Fière et inébranlable

Le monde parle de nous aux informations et dans des conférences pleines d’indifférence, on parle de nous comme d’une crise, d’un fardeau. Ils voudraient que nous mourions en silence, ils débattent de «solutions» : déplacement, exil, les nations hésitent encore. Personne n’écoute réellement. Personne ne voit ceux qui dorment à ciel ouvert dans les décombres de leurs habitations. Ils ne voient pas notre amour pour cette terre, notre refus de l’échanger pour quoi que ce soit. C’est la nôtre : imbibée de notre sang, façonnée par notre souffrance. Nous avons perdu au-delà de l’imaginable, mais nous sommes les seuls à mériter cette terre.
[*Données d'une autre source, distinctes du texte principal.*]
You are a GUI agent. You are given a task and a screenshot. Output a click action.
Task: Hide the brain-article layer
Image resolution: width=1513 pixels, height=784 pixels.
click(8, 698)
C’est pour cela que notre équipe de Médecins du monde a rapidement œuvré pour ouvrir une clinique dans le nord de Gaza, à Al-Zeitoun, une zone qui était assiégée depuis des mois. Au cœur de cette destruction, nous avons vu les gens revenir, désireux et en attente de soins médicaux et psychologiques. Parmi eux, de nombreux patients reçus dans les cliniques mises en place pour les personnes déplacées, qui continuent leurs opérations malgré tout.

Nos chers anciens bureaux ont été bombardés et brûlés, alors j’écris maintenant depuis mon nouveau bureau dans la ville de Gaza. Des messages en hébreu marquent encore les murs ici, témoignage douloureux de ce que nous avons enduré. Malgré tout ce que j’ai appris de la patience et de la résilience pendant cette guerre, je refuse d’accepter la vue de ces mots autour de moi.
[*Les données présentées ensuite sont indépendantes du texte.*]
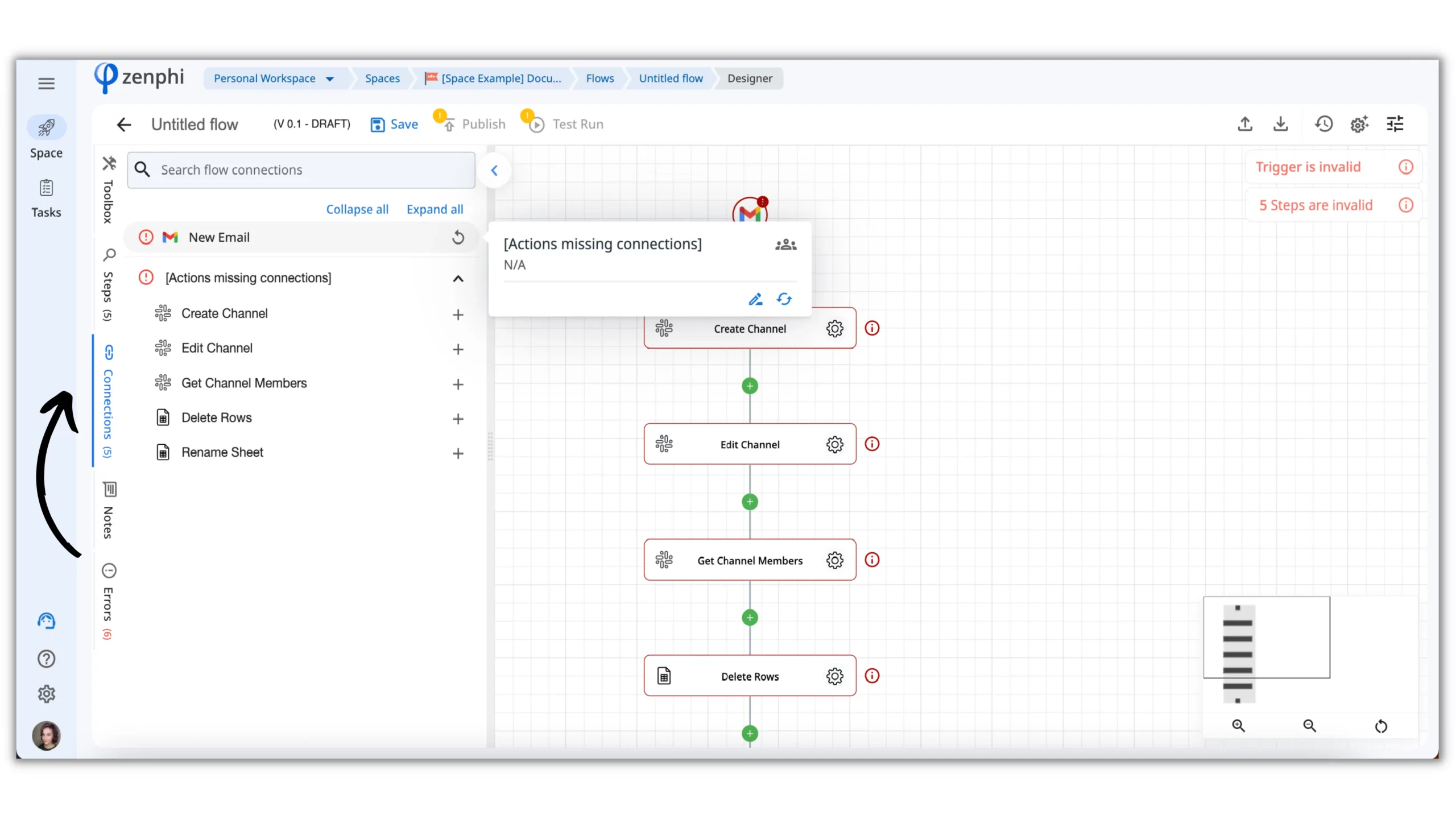Click error info icon beside Edit Channel
1456x819 pixels.
[x=872, y=444]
J’aime cette ville sous toutes ses formes : ses ruines, sa force et sa résilience. Chaque pierre, chaque grain de sable et chaque goutte de sang versée ici font partie de nous : ce sont nos souvenirs et l’essence de notre identité. Nous reconstruirons. L’esprit de cette terre nous guérira tout comme nous la guérirons. Nous sommes là, Gaza. Nous sommes revenus à ton cœur meurtri. Tu es là, fière et inébranlable. Cette terre est la nôtre : notre histoire, notre enfance, notre jeunesse et notre futur.